Saved data entries
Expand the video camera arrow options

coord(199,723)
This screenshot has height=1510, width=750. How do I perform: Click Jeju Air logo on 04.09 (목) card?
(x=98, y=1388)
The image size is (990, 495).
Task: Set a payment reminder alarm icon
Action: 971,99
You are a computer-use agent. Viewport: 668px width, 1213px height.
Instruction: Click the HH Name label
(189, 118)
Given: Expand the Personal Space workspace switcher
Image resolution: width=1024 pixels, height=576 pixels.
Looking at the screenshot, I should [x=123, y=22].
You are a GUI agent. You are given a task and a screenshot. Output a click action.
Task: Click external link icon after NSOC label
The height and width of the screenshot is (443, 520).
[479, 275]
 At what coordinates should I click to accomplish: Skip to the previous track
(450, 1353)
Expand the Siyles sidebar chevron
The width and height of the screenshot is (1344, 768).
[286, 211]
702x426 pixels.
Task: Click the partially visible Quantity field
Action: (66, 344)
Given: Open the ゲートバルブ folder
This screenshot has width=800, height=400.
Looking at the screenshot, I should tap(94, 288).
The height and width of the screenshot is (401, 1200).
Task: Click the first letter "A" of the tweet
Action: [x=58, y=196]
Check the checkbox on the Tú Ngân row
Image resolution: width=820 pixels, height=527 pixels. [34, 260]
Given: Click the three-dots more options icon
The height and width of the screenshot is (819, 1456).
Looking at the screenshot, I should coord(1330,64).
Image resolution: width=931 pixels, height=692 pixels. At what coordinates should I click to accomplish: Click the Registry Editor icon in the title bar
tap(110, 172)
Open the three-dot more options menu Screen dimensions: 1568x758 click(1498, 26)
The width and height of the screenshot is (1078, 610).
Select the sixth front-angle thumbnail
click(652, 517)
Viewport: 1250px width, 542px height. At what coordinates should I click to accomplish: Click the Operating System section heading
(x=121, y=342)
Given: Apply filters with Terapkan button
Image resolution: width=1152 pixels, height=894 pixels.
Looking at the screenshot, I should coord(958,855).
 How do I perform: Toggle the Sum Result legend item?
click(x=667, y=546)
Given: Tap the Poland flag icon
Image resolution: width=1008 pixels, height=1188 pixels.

**ASSIGNMENT**.
So that nothing is lost, transcribe each entry exactly as written.

**OUTPUT FOR THIS EXERCISE**.
Expand the video camera arrow options

coord(199,723)
This screenshot has height=1510, width=750. How do I perform: Click Jeju Air logo on 04.09 (목) card?
(x=98, y=1388)
The image size is (990, 495).
Task: Set a payment reminder alarm icon
Action: 971,99
You are a computer-use agent. Viewport: 668px width, 1213px height.
Instruction: Click the HH Name label
(189, 118)
Given: Expand the Personal Space workspace switcher
Image resolution: width=1024 pixels, height=576 pixels.
Looking at the screenshot, I should [x=123, y=22].
You are a GUI agent. You are given a task and a screenshot. Output a click action.
Task: Click external link icon after NSOC label
The height and width of the screenshot is (443, 520).
[479, 275]
 At what coordinates should I click to accomplish: Skip to the previous track
(450, 1353)
Expand the Siyles sidebar chevron
The width and height of the screenshot is (1344, 768).
[286, 211]
702x426 pixels.
Task: Click the partially visible Quantity field
Action: (66, 344)
Given: Open the ゲートバルブ folder
This screenshot has width=800, height=400.
Looking at the screenshot, I should tap(94, 288).
The height and width of the screenshot is (401, 1200).
Task: Click the first letter "A" of the tweet
Action: [x=58, y=196]
Check the checkbox on the Tú Ngân row
Image resolution: width=820 pixels, height=527 pixels. [34, 260]
Given: Click the three-dots more options icon
The height and width of the screenshot is (819, 1456).
Looking at the screenshot, I should coord(1330,64).
Image resolution: width=931 pixels, height=692 pixels. At what coordinates should I click to accomplish: Click the Registry Editor icon in the title bar
tap(110, 172)
Open the three-dot more options menu Screen dimensions: 1568x758 click(1498, 26)
The width and height of the screenshot is (1078, 610).
Select the sixth front-angle thumbnail
click(652, 517)
Viewport: 1250px width, 542px height. At what coordinates should I click to accomplish: Click the Operating System section heading
(x=121, y=342)
Given: Apply filters with Terapkan button
Image resolution: width=1152 pixels, height=894 pixels.
Looking at the screenshot, I should coord(958,855).
 How do I perform: Toggle the Sum Result legend item?
click(x=667, y=546)
Given: Tap the Poland flag icon
Image resolution: width=1008 pixels, height=1188 pixels.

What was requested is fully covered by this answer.